Small white colonies on your HRM plates and comet-shaped colonies embedded in the HLP tubes, for example, indicate lactic (Pediococcus and/or Lactobacillus) contamination, which could be caused by a poorly sanitized fermentor or a contaminated pitch. Large beige colonies on HRM plates often correspond to aerobic-wort bacteria (for example, Enterobacter, Hafnia, Klebsiella, and others), which stain Gram-negative. Poor sanitation of wort lines or the heat-exchanger or contamination of the rinse water may have caused contamination by these acid-intolerant rods. Examination of colony cells under a microscope may confirm your suspicions.
Hot-side contamination (in the whirlpool, for example) is evidenced by the presence of Bacillus. These large Grampositive rods form large colonies on HRM with a granular surface caused by production of heat-resistant spores (endospores).
Supplemental Tests To Finished Beer
Incubating samples of unpitched wort in finished beer to “force” the growth of contaminants provides a good supplement to plating. This simple method can detect levels of contaminants too low for plating to detect. The test is limited to serving as a warning flag, however, because it cannot reveal the extent of contamination or (directly) the identity of the offending bugs.
To start, you need a supply of sterile, cotton-plugged 125-mL or 250-mL conical flasks. Simply flame the sample valve on your bright-beer tank (as described above) and fill the flask about a quarter full. Incubate at 86 °F (30 °C) and examine over 7 days. Bottled beer can be incubated in the same manner. The beer should remain clear and be free of sourness or off-aromas (such as solvent, fruit, diacetyl, vegetable, phenol, and others).
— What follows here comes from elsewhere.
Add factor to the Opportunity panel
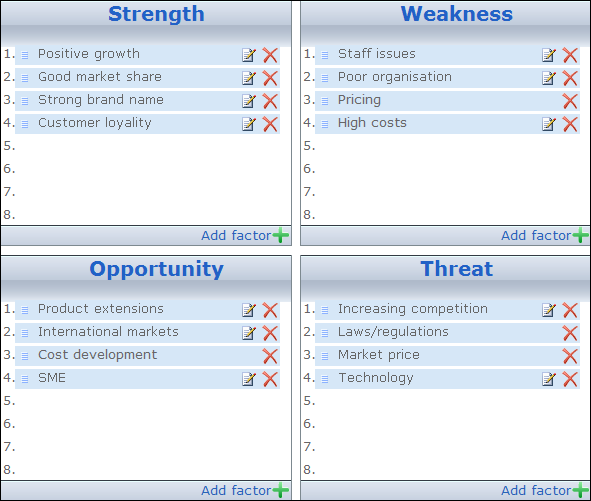Viewport: 591px width, 501px height. click(245, 490)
A similar method can be applied to unpitched wort to reveal possible contamination by wort bacteria or Bacillus.
Because contaminated fresh bright beer and packaged beer often have counts < 1/mL, the plating methods outlined in this article are inappropriate. Instead, it is wise to first filter 12 oz of the product through a 0.45-µm membrane filter disk and lay the disk on HRM agar in a petri dish (see instructions enclosed with the medium). This quantitative method should be used to complement regular force tests.
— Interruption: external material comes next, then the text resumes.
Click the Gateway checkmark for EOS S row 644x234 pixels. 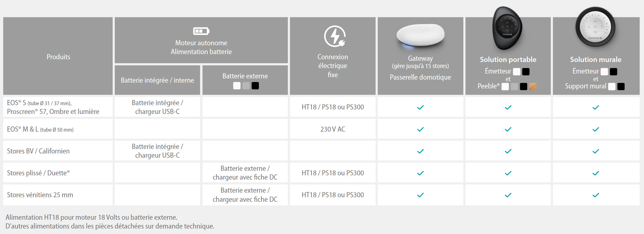tap(420, 107)
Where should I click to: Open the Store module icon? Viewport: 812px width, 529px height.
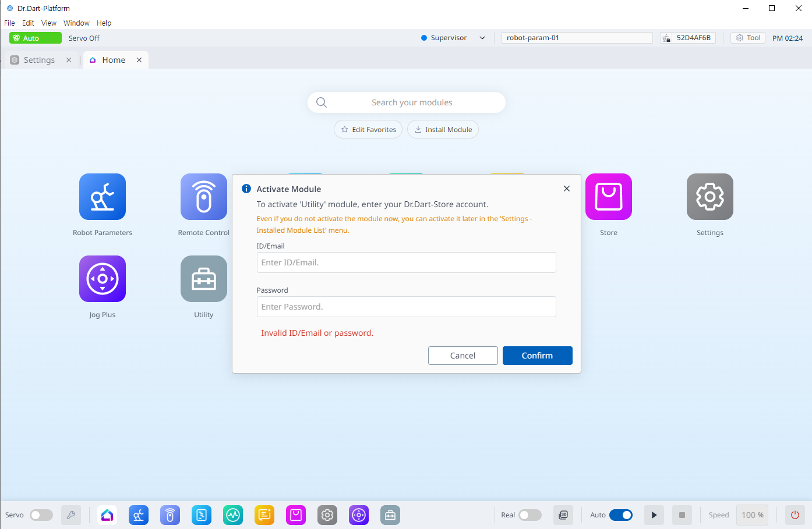pos(608,197)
With the exception of the force tests, none of the methods outlined in this article can reveal contamination by wild yeasts. If samples consistently show little or no bacterial growth, however, the probability of yeast contamination is low because of evidently good sanitization. This is consolation, but not proof! I recommend periodic (every 6 months) yeast culture testing by a good lab, using a range of selective media (for example, lysine and Lin’s and Siebel’s WL) for wild yeast detection, along with tests for viability, respiratory deficiency, and genetic variability (that is, variation in colony size and morphology). With the resulting information, you may decide to repropagate more often, purify your culture, or even obtain a new culture.
Peace of Mind
Using simple force tests and preparing HRM and HLP rapid media ahead of time results in easy routine lab work. You will be rewarded with peace of mind when samples run clean and clear, and you will be given sufficient warning to allow you to act quickly and preemptively if contamination becomes evident.